Stored data:
━━━

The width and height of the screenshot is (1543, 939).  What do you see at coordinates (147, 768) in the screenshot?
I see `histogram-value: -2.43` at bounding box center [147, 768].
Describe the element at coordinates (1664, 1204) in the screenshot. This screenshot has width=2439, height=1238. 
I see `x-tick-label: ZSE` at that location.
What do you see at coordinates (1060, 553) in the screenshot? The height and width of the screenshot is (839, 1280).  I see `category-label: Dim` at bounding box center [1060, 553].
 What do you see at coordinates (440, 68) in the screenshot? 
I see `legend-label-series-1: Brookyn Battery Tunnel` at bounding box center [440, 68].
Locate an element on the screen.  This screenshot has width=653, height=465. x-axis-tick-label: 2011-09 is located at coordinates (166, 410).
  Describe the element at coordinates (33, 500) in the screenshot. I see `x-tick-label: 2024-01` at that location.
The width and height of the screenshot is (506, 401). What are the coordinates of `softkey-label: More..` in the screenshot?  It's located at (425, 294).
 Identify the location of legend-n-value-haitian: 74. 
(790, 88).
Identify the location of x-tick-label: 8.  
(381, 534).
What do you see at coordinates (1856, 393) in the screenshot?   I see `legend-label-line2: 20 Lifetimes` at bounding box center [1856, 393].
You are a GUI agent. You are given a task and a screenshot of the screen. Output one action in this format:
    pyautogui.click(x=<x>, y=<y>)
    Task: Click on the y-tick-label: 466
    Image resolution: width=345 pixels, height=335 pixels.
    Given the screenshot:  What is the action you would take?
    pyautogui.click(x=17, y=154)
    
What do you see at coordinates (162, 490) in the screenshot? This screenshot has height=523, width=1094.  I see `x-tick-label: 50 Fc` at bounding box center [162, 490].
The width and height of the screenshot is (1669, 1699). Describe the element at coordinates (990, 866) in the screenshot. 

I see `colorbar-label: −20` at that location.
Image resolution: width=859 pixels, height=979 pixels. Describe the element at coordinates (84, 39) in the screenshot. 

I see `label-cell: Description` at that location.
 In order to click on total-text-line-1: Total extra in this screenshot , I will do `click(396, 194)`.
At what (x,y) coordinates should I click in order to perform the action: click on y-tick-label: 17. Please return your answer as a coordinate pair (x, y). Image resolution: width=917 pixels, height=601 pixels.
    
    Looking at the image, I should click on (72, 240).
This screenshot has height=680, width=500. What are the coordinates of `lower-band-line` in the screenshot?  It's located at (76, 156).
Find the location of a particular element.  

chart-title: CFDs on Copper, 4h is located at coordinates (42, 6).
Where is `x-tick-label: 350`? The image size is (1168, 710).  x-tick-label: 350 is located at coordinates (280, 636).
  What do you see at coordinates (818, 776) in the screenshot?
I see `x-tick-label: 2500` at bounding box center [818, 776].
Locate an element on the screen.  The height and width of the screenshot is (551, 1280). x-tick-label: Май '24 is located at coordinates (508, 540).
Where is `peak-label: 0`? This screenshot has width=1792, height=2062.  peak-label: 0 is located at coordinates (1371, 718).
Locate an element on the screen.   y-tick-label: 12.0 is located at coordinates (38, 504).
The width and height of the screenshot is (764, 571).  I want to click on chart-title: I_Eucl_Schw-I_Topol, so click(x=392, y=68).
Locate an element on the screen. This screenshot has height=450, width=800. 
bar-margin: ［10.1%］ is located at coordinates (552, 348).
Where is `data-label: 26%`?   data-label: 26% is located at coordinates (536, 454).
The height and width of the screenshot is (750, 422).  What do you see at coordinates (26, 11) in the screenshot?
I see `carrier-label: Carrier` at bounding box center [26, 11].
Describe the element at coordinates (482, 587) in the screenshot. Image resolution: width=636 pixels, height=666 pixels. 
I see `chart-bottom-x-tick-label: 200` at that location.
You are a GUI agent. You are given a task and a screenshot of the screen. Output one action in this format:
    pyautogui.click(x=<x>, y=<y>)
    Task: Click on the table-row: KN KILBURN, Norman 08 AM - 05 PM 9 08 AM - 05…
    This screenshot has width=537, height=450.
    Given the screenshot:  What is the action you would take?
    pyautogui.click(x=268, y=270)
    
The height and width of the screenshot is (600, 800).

━━━

#### Task instructions:
Reproduce the listing above line for line, without changing anything.

#### Result below:
The width and height of the screenshot is (1543, 939).  What do you see at coordinates (147, 768) in the screenshot?
I see `histogram-value: -2.43` at bounding box center [147, 768].
Describe the element at coordinates (1664, 1204) in the screenshot. This screenshot has width=2439, height=1238. 
I see `x-tick-label: ZSE` at that location.
What do you see at coordinates (1060, 553) in the screenshot? The height and width of the screenshot is (839, 1280).  I see `category-label: Dim` at bounding box center [1060, 553].
 What do you see at coordinates (440, 68) in the screenshot? 
I see `legend-label-series-1: Brookyn Battery Tunnel` at bounding box center [440, 68].
Locate an element on the screen.  This screenshot has width=653, height=465. x-axis-tick-label: 2011-09 is located at coordinates (166, 410).
  Describe the element at coordinates (33, 500) in the screenshot. I see `x-tick-label: 2024-01` at that location.
The width and height of the screenshot is (506, 401). What are the coordinates of `softkey-label: More..` in the screenshot?  It's located at (425, 294).
 Identify the location of legend-n-value-haitian: 74. 
(790, 88).
Identify the location of x-tick-label: 8.  
(381, 534).
What do you see at coordinates (1856, 393) in the screenshot?   I see `legend-label-line2: 20 Lifetimes` at bounding box center [1856, 393].
You are a GUI agent. You are given a task and a screenshot of the screen. Output one action in this format:
    pyautogui.click(x=<x>, y=<y>)
    Task: Click on the y-tick-label: 466
    Image resolution: width=345 pixels, height=335 pixels.
    Given the screenshot:  What is the action you would take?
    pyautogui.click(x=17, y=154)
    
What do you see at coordinates (162, 490) in the screenshot? This screenshot has height=523, width=1094.  I see `x-tick-label: 50 Fc` at bounding box center [162, 490].
The width and height of the screenshot is (1669, 1699). Describe the element at coordinates (990, 866) in the screenshot. 

I see `colorbar-label: −20` at that location.
Image resolution: width=859 pixels, height=979 pixels. Describe the element at coordinates (84, 39) in the screenshot. 

I see `label-cell: Description` at that location.
 In order to click on total-text-line-1: Total extra in this screenshot , I will do `click(396, 194)`.
At what (x,y) coordinates should I click in order to perform the action: click on y-tick-label: 17. Please return your answer as a coordinate pair (x, y). Image resolution: width=917 pixels, height=601 pixels.
    
    Looking at the image, I should click on (72, 240).
This screenshot has height=680, width=500. What are the coordinates of `lower-band-line` in the screenshot?  It's located at (76, 156).
Find the location of a particular element.  

chart-title: CFDs on Copper, 4h is located at coordinates (42, 6).
Where is `x-tick-label: 350`? The image size is (1168, 710).  x-tick-label: 350 is located at coordinates (280, 636).
  What do you see at coordinates (818, 776) in the screenshot?
I see `x-tick-label: 2500` at bounding box center [818, 776].
Locate an element on the screen.  The height and width of the screenshot is (551, 1280). x-tick-label: Май '24 is located at coordinates (508, 540).
Where is `peak-label: 0`? This screenshot has width=1792, height=2062.  peak-label: 0 is located at coordinates (1371, 718).
Locate an element on the screen.   y-tick-label: 12.0 is located at coordinates (38, 504).
The width and height of the screenshot is (764, 571).  I want to click on chart-title: I_Eucl_Schw-I_Topol, so click(x=392, y=68).
Locate an element on the screen. This screenshot has height=450, width=800. 
bar-margin: ［10.1%］ is located at coordinates (552, 348).
Where is `data-label: 26%`?   data-label: 26% is located at coordinates (536, 454).
The height and width of the screenshot is (750, 422).  What do you see at coordinates (26, 11) in the screenshot?
I see `carrier-label: Carrier` at bounding box center [26, 11].
Describe the element at coordinates (482, 587) in the screenshot. Image resolution: width=636 pixels, height=666 pixels. 
I see `chart-bottom-x-tick-label: 200` at that location.
You are a GUI agent. You are given a task and a screenshot of the screen. Output one action in this format:
    pyautogui.click(x=<x>, y=<y>)
    Task: Click on the table-row: KN KILBURN, Norman 08 AM - 05 PM 9 08 AM - 05…
    This screenshot has width=537, height=450.
    Given the screenshot:  What is the action you would take?
    pyautogui.click(x=268, y=270)
    
The height and width of the screenshot is (600, 800).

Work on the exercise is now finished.